The Unwanted Christmas Gift

by Brian Goins

I’m not sure when we starting putting gift receipts in the boxes, but I am all for it. The gift receipt basically says, “I think you’d like this Christmas sweater festooned with bells on the reindeer antlers, but if by chance you don’t or, more than likely, already have one, get what you really want.”

They didn’t start that tradition soon enough. When I was nine I’m sure my Christmas list was nine pages long. Most items had to do with characters I could fit in my Millennium Falcon. So when I felt a heavy box about the size of an X-Wing Fighter, I tore into it (for those who don’t know about Star Wars, I feel sorry for your childhood).

Instead of Star Wars, I read, “Stetson.” The box smelled like a well-worn saddle.

Inside I discovered various bottles and plastic containers entitled Musk, Talcum Powder, and something called, “Toilette Water.” Now that was funny.

There’s always an unexpected, or dare I say, unwanted gift lurking under the Christmas tree.

God has been known to give us his fair share of cologne packs: unexpected or unwanted gifts that make us hunt for a gift receipt.

  • When Joseph’s seven-prison sentence was doubled
  • When Paul was turned down for a date, again (1 Cor. 7:7-8)
  • When young Mary discovered she was pregnant…before she was married
  • When Jesus asked to return the cup his dad gave him

Injustice. Singleness. Reproach. Suffering. I doubt they loved opening those presents. This year, I’d imagine a few of us received some “gifts” we’d rather return.

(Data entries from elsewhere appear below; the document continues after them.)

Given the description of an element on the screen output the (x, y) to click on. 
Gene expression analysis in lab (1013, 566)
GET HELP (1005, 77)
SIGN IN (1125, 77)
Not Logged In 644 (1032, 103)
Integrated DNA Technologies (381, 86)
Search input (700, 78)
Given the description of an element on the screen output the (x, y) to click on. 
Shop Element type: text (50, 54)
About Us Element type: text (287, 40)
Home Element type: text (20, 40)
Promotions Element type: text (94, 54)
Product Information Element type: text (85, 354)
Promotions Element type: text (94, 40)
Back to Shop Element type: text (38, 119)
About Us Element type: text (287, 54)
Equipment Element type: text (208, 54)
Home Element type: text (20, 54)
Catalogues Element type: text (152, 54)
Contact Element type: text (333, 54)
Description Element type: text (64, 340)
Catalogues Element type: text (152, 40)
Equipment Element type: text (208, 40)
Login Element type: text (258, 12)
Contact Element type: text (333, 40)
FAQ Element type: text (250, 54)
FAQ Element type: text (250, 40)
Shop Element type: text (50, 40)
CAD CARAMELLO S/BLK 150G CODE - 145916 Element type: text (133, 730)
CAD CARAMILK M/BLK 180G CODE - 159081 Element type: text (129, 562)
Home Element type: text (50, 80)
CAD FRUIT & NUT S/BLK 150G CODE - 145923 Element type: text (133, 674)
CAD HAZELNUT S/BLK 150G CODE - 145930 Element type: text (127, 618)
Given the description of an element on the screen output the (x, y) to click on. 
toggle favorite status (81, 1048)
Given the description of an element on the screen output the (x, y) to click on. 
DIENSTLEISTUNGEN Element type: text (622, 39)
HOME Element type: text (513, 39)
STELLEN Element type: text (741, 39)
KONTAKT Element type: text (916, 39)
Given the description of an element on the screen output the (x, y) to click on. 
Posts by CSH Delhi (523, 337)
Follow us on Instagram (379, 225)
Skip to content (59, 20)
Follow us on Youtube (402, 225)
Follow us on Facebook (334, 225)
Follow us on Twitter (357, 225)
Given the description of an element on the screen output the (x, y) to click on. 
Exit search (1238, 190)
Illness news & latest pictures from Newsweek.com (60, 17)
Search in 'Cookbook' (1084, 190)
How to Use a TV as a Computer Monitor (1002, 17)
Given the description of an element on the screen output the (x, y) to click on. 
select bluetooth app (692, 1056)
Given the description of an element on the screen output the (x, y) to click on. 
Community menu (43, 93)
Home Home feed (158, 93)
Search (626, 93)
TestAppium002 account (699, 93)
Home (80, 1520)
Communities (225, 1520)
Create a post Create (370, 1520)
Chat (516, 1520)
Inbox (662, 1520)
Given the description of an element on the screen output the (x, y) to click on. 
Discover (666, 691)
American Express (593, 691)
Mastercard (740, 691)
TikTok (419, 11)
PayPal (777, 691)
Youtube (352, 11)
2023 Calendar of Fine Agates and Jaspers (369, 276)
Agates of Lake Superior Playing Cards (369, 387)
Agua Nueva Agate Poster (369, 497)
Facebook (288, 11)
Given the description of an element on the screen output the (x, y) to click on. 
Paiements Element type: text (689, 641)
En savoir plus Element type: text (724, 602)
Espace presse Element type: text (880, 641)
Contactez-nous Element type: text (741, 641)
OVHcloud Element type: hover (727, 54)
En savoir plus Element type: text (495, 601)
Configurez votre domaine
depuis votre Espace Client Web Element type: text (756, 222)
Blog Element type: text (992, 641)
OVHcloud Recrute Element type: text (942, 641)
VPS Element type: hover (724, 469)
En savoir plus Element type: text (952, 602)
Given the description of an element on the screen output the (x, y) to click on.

In Romans, Paul reminds us, “For the gifts and the calling of God are irrevocable” (Rom. 11:29). In other words, when God wraps up the Stetson Cologne Pack, he doesn’t include the gift receipt. Joseph’s gift of injustice gave his family deliverance; Paul’s gift of bachelorhood gave hope to the Gentiles; Mary’s gift of reproach gave us a Savior; and Jesus’ gift of suffering gave us salvation.

What gift from God would you like to return this year? Can you trust that such gifts have a greater purpose than you?

Sometimes God gives us “toilette water” so we might become a pleasing “aroma” to others.